Task brief :: Your reply should hold only the lines from the records below where "will" occurs.

▼▼▼

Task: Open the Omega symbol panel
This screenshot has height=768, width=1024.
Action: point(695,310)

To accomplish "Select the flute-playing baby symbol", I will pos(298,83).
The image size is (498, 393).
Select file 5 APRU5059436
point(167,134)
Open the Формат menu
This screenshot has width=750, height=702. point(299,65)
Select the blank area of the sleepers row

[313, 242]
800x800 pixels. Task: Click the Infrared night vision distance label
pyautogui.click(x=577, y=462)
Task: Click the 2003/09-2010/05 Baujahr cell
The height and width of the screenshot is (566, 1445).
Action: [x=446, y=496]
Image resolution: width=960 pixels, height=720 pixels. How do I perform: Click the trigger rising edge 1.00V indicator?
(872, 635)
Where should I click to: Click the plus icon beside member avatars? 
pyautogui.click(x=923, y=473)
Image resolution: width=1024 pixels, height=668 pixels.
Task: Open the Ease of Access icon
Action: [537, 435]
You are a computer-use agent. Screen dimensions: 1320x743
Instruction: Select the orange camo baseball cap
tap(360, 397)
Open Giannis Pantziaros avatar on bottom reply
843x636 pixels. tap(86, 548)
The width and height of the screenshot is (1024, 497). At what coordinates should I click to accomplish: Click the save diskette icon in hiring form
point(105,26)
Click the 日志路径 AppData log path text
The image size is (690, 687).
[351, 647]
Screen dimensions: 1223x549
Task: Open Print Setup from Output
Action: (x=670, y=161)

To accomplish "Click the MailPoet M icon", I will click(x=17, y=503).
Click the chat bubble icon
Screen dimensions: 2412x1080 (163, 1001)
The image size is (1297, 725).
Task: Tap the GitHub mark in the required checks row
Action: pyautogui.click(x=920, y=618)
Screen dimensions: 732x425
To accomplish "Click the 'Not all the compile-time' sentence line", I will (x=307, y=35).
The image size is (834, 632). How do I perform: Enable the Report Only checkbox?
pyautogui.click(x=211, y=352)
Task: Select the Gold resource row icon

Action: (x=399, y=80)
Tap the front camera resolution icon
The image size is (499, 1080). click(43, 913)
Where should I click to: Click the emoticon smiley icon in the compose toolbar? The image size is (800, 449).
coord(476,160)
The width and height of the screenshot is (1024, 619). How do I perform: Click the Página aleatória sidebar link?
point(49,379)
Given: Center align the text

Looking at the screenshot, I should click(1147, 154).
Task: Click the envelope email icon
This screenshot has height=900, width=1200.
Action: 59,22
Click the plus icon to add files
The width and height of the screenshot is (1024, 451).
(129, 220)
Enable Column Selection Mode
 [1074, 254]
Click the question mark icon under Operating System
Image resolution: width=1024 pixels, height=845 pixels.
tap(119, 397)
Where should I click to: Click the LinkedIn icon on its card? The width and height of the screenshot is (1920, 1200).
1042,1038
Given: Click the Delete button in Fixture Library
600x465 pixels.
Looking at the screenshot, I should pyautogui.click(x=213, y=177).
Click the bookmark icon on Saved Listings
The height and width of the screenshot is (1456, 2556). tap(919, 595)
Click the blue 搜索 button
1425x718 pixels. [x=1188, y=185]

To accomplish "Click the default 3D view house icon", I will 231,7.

▲▲▲

Solution to this exercise ::
To accomplish "Select the flute-playing baby symbol", I will pos(298,83).
To accomplish "Click the MailPoet M icon", I will click(x=17, y=503).
To accomplish "Click the 'Not all the compile-time' sentence line", I will (x=307, y=35).
To accomplish "Click the default 3D view house icon", I will 231,7.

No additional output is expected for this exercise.